— Data records —
▼▼▼
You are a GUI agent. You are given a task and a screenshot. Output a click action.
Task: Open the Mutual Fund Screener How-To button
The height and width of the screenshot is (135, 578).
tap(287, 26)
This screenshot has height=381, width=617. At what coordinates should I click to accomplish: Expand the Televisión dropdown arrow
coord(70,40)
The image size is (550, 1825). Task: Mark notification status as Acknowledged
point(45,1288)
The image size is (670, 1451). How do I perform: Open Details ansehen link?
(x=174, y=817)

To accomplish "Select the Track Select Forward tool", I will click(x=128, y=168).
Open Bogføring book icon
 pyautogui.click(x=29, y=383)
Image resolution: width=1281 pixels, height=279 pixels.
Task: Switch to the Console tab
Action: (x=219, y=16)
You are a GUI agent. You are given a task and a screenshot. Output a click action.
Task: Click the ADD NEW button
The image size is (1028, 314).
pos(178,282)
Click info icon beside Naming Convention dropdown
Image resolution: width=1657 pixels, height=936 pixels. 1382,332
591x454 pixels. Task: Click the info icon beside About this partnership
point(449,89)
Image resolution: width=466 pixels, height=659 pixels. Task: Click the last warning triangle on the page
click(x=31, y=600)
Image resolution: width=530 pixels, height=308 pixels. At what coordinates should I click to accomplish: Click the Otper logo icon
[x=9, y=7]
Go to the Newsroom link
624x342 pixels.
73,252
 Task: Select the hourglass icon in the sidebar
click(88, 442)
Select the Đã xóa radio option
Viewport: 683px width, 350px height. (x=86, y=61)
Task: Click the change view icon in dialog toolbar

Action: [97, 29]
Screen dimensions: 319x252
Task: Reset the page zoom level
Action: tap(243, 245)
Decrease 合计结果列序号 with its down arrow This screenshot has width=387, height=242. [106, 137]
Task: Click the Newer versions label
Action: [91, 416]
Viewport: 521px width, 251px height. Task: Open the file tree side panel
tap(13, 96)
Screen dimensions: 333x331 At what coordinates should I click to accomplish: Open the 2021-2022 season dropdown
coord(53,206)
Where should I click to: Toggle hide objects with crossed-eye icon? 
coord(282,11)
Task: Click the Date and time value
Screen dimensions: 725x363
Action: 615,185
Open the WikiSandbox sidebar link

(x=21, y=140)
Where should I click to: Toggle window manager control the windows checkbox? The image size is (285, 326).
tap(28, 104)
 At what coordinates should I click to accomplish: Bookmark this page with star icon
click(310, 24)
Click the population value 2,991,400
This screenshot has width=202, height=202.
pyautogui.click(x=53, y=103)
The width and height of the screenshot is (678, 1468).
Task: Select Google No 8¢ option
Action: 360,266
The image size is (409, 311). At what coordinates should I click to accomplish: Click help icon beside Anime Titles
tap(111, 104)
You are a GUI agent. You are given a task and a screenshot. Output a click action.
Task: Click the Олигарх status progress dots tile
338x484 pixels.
▲▲▲
— WHAT THIS TASK INVOLVES —
Looking at the records above, please work out how many lines contain "button" and state only that number.

— RESULT OF THE TASK —
2